Nicolas Brossard poses in the Marennes Oleron booth at Seafood Expo Asia.

French oysters continue to have a positive reputation in Asia, and unlike other seafood types the industry saw an uplift amid COVID-19.

Nicolas Brossard, speaking with SeafoodSource on behalf of Marennes Oleron Oysters during Seafood Expo Asia – running from 14 to 16 September in the Suntec Singapore Convention and Exhibition Centre – said the COVID-19 pandemic was a positive influence on they oyster business in France.

“COVID time was one of the best business activities for oyster farmers,” he said.

Because of lockdowns caused by the pandemic, he said, people gravitated toward higher quality goods in lieu of vacations or trips.

“Many people said they cannot go to holiday, they cannot go abroad, so they will eat better product, they will eat better things, and they will enjoy the food,” he said. “So oyster was one of the best choices for them.”

La Famille Boutrais owner Hugo Boutrais said oysters had an advantage thanks to the nature of the product – it is often consumed within a day or two of being harvested. Whereas frozen seafood and other large-quantity seafood items that have long lead times requiring anticipation of future events, oysters are on plates quick enough that major events won’t cause major issues.

“It’s out of the sea, and three days after it is on a Singapore menu and plate,” he told SeafoodSource.

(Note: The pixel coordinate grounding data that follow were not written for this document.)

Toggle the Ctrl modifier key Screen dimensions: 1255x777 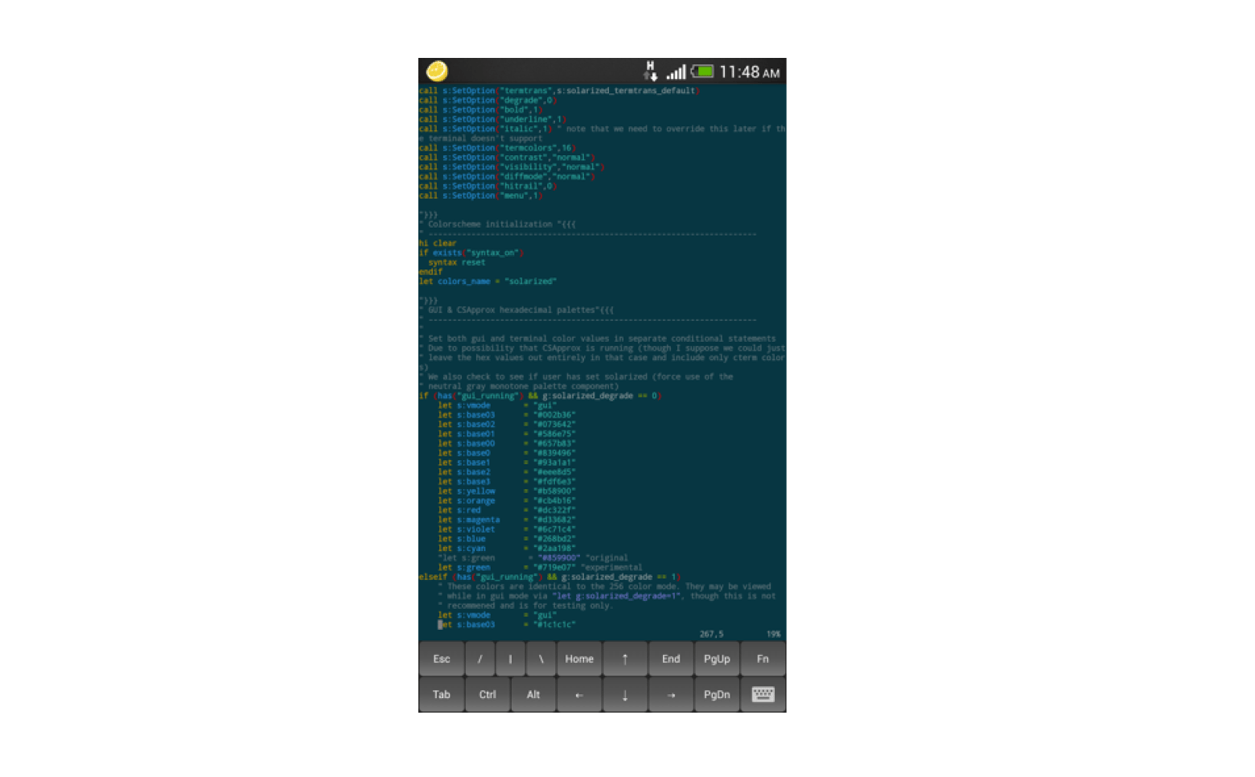tap(488, 694)
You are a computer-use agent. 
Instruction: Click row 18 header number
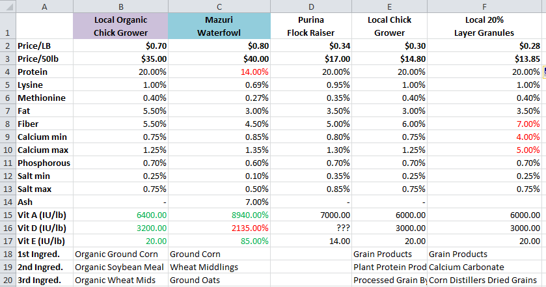[x=7, y=254]
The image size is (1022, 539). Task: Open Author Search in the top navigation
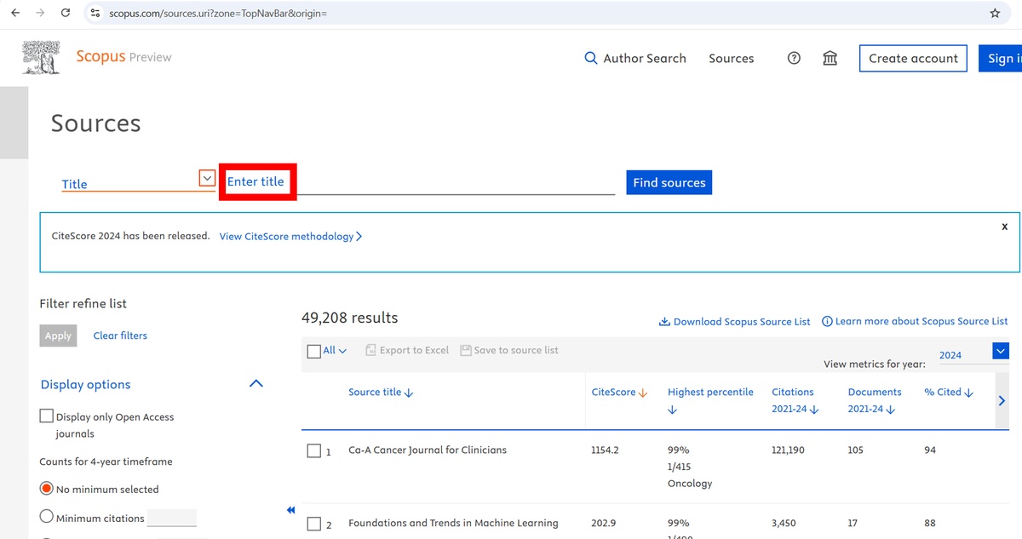click(x=634, y=58)
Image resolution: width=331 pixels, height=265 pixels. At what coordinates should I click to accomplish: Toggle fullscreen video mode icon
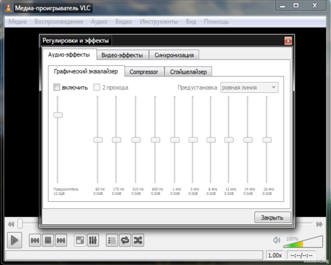[x=80, y=240]
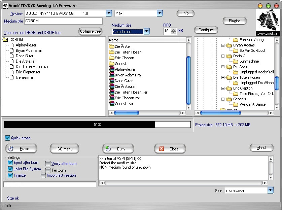Disable the Quick erase checkbox
Screen dimensions: 282x211
tap(7, 138)
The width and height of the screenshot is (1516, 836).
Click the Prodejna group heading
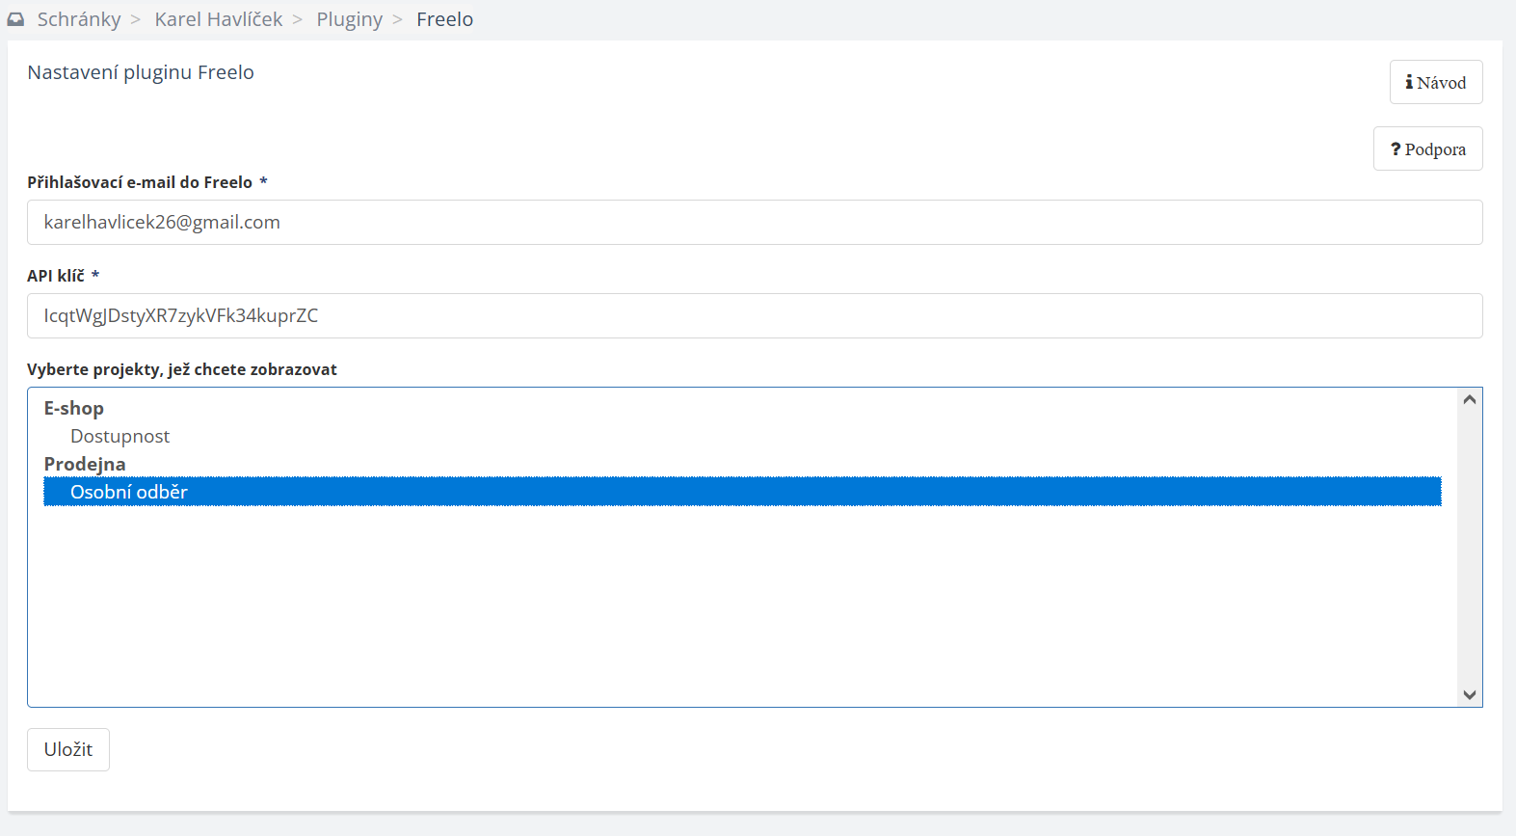coord(85,465)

As a result, French oyster companies fared well in the pandemic, and companies continue to market the premium product to importers in various parts of Asia.

“French gastronomic is very famous, so it is helpful for us,” Boutrais said. “In France we work very hard to make a famous oyster, and explain the oysters as well and explain what is the difference.”

For Boutrais, the Asian market represents a significant portion of the business, as much as 20 percent of the 1,000 metric tons the company brings to market.

Brossard said Marennes Oleron differentiates itself even within France with its unique method of cultivating oysters, resulting in some of the highest-end products on the planet. Initially raised at sea, the oysters in the region are then finished in special “claires” – man-made clay ponds that resemble salt marshes - in some cases in extremely low densities as low as two oysters per square meter.

Because of the lower density, the oysters grow faster, and because of the unique finishing environment the oysters take on unique qualities not seen in other oysters. The process, Brossard said, is unique and done only in the Marennes Oleron area and build upon a tradition with roots thousands of years old.

Now, post-COVID, Brossar and the Marennes Oleron oyster farmers are working to re-establish relationships in Asia, he said.

“The problem is during COVID, export relations with the client was impossible. I think we have to promote more, we have to do more things now in Asia to reach a good level,” he said.

Still, the Asian oyster market remains one of the most important ones for French oysters.

“Regarding the Asian market, it’s one of the biggest markets for oysters, this is 100 percent true, they love oysters,” he said.